Если бы не предупреждение старика о том, что Нигижма еще жива, мы бы ни за что об этом не догадались — проезжая сквозь эту темную, настороженно молчащую деревню, можно было предположить, что она уже погибла или что жители покинули ее — мне показалось, правда, что за одним из обращенных к дороге окон мелькнул и пропал какой-то тусклый огонек, но и он запросто мог быть всего лишь отражением наших фар.
— Ты думаешь, здесь кто-нибудь остался? — спросила я у Сережи, и он ответил:
— Не знаю, Ань. Неделя теперь — большой срок, здесь могло случиться все, что угодно, а старик об этом даже не узнал бы. — А я подумала, действительно — что такое неделя?

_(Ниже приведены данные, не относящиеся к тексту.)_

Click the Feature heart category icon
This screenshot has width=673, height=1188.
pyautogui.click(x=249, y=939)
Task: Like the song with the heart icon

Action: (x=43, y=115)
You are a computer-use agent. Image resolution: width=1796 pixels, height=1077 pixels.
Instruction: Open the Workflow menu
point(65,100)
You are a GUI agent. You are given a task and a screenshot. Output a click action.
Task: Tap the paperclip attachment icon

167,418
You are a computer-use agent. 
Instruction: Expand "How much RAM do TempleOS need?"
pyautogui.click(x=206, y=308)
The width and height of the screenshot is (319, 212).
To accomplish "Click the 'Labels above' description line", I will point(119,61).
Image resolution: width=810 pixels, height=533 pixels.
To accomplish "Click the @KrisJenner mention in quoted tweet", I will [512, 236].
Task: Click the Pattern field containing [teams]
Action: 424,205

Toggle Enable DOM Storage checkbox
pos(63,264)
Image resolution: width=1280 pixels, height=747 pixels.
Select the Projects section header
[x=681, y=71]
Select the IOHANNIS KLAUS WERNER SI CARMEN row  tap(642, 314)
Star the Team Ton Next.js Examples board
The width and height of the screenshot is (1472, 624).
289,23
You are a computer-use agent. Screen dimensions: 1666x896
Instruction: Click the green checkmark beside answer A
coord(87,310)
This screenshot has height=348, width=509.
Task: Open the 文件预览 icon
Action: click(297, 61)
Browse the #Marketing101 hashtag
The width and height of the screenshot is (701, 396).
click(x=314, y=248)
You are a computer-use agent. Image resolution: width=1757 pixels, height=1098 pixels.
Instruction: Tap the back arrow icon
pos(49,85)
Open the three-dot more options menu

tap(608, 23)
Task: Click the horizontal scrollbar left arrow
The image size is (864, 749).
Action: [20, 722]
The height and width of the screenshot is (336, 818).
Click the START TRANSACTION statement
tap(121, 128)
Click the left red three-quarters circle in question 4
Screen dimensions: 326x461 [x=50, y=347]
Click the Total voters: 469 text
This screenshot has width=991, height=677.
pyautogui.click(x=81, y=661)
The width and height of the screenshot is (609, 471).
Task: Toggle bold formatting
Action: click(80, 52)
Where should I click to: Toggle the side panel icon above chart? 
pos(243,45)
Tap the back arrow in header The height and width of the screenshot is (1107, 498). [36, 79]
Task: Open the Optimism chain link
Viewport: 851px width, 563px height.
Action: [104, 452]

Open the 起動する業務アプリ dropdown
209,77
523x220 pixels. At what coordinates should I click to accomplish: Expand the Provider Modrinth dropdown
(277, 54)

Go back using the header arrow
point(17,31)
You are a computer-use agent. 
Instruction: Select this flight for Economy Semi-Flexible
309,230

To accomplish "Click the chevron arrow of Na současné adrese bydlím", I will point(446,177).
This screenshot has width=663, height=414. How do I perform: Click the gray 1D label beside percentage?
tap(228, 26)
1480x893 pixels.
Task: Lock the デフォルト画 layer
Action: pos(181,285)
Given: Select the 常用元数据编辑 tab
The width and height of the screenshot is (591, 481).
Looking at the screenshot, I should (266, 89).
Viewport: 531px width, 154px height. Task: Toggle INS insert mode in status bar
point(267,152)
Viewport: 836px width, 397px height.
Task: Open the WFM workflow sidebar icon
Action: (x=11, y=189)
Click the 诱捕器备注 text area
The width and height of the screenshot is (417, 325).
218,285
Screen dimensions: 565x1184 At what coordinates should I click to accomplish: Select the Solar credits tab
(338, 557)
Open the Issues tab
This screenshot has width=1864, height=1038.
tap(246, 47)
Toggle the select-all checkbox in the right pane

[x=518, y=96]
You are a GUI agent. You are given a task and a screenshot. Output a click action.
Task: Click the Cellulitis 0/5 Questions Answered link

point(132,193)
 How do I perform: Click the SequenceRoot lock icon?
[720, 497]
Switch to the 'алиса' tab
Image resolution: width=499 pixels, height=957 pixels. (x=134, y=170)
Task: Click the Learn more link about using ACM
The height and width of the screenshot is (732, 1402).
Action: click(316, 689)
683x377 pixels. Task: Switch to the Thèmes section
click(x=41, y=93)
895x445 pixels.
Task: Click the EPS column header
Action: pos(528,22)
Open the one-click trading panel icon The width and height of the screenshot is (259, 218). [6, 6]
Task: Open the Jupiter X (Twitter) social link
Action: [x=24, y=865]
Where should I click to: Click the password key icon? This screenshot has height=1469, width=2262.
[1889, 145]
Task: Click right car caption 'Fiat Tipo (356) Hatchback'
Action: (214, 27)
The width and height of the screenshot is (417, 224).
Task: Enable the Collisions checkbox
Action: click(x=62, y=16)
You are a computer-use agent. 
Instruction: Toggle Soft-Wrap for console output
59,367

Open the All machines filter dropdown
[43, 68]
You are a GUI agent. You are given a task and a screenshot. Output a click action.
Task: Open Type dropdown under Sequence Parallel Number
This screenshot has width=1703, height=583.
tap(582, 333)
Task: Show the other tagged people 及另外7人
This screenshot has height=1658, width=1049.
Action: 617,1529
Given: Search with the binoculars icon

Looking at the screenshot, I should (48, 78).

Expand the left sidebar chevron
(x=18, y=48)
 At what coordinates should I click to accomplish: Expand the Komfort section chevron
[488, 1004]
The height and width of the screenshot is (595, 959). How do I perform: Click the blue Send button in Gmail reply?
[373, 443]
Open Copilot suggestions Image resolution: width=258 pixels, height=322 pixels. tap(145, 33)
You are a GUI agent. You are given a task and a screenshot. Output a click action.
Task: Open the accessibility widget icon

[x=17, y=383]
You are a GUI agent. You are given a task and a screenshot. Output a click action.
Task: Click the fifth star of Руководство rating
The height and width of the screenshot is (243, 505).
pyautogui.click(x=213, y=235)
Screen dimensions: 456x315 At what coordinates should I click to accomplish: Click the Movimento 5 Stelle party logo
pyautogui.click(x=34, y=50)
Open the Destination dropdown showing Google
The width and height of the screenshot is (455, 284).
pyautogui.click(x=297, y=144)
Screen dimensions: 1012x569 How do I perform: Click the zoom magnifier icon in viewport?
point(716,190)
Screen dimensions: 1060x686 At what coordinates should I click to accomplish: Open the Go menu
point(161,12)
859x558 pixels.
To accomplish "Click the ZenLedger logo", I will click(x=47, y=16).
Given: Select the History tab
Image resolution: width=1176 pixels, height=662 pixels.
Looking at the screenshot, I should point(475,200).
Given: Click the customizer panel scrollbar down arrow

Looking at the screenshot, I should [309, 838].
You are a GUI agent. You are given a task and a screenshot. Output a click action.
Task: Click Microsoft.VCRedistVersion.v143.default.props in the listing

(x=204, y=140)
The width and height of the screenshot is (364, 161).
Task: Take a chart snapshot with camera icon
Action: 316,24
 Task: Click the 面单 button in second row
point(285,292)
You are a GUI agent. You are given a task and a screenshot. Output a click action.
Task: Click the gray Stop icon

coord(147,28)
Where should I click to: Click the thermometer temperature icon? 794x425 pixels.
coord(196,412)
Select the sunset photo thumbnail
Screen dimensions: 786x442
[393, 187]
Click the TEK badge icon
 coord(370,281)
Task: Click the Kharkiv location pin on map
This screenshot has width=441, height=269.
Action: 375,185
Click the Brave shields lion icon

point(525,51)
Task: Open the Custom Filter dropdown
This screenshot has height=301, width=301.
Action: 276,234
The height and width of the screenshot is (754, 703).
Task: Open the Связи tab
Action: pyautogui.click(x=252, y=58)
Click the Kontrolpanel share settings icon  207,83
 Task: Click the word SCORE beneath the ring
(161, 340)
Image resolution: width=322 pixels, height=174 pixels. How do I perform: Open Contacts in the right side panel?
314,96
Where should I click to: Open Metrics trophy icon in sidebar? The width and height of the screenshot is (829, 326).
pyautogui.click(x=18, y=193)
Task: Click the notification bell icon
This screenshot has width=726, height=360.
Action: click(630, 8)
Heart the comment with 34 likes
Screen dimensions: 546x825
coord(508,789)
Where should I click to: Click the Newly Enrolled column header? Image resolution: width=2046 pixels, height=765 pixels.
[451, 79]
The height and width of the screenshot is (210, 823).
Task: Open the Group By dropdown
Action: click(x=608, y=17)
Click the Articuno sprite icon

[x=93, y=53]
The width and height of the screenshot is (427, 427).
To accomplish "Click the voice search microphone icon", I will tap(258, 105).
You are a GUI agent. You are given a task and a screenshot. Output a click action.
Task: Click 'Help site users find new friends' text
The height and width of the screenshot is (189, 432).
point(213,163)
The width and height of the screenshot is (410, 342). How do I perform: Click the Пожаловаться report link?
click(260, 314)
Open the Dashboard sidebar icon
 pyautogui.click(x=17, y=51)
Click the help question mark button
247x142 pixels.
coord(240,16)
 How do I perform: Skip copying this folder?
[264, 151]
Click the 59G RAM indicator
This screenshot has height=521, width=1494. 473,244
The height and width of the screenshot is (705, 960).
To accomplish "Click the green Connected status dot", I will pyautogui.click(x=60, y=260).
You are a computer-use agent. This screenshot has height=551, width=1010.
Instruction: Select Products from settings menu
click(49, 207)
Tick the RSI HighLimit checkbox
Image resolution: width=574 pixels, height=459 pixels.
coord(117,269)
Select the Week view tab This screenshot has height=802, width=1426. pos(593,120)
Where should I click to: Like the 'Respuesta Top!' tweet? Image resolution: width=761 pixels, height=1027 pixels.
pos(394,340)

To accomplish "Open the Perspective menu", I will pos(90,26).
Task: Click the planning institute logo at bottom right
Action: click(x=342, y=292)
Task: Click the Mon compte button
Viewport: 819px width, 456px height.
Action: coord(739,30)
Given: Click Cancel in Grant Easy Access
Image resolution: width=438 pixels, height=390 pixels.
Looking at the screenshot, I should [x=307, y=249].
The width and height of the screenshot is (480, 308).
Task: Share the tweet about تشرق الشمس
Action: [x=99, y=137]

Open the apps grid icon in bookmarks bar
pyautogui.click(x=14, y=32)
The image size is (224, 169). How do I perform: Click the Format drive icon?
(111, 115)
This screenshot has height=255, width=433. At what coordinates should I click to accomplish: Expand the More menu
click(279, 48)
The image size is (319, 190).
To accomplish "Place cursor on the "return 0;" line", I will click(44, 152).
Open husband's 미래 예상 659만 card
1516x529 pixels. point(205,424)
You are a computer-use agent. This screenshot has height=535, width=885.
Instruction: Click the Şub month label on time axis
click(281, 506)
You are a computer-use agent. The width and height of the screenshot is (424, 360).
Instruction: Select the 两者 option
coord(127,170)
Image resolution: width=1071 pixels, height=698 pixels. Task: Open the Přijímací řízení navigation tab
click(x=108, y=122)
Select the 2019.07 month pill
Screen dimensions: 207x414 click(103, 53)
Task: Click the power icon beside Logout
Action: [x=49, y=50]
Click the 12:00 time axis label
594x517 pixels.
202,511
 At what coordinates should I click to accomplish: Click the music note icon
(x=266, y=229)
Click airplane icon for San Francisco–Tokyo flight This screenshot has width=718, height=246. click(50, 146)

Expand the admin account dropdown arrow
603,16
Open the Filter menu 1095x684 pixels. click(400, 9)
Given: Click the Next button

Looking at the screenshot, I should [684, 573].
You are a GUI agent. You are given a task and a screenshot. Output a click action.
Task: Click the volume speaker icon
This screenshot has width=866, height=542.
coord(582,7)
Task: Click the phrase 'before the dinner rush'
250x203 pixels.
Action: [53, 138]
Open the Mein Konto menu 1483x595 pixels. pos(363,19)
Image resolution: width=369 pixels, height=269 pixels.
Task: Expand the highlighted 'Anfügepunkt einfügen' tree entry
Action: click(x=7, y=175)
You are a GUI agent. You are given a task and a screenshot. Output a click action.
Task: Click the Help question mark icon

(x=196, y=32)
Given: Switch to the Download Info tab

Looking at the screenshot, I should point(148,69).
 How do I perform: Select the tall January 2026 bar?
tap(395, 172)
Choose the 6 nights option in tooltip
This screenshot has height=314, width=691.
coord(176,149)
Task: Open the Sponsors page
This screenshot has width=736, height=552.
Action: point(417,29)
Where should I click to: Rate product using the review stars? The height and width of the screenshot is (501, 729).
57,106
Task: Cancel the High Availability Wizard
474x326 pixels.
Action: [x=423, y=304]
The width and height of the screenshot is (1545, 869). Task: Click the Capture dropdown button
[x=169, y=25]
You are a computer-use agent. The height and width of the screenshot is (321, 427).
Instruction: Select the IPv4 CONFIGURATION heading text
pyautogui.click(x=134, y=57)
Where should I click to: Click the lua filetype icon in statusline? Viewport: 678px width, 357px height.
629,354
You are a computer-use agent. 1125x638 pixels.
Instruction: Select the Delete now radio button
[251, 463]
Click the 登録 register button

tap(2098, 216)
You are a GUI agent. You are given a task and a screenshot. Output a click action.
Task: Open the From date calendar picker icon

Две недели назад мы еще были дома — город к тому моменту уже закрыли, но мама еще была жива, и папа еще не постучал ночью в балконную дверь нашей гостиной, чтобы сообщить нам о том, какие мы беспечные дураки; две недели назад у нас в запасе было еще целых несколько дней до момента, когда наш привычный мир неожиданно рухнул — весь, целиком, не оставив никакой надежды на то, что весь этот ужас как-нибудь иссякнет, закончится сам собой, что мы можем просто затаиться и переждать его. Невозможно было поверить в то, что две недели назад в это время мы втроем — я, Сережа и Мишка — наверное, сидели за ужином в нашей уютной, светлой кухне, под абажуром из цветного стекла, и самой большой моей заботой было — что приготовить завтра на обед. Хотя нет, конечно нет, две недели назад мы уже попытались проникнуть в город — и я, и Сережа, и уже начали беспокоиться о тех, кто остался внутри, за кордонами, но надежда — надежда у нас еще была; мы никого еще не потеряли тогда, чужие люди еще не застрелили Ленину собаку, еще не сгорел дотла ближайший к дороге пряничный домик в соседнем коттеджном поселке, и мы ни разу еще даже не задумались о бегстве, чувствуя себя в полной безопасности в стенах своего прекрасного, нового дома. Невозможно представить, что все это было у нас каких-нибудь две недели назад.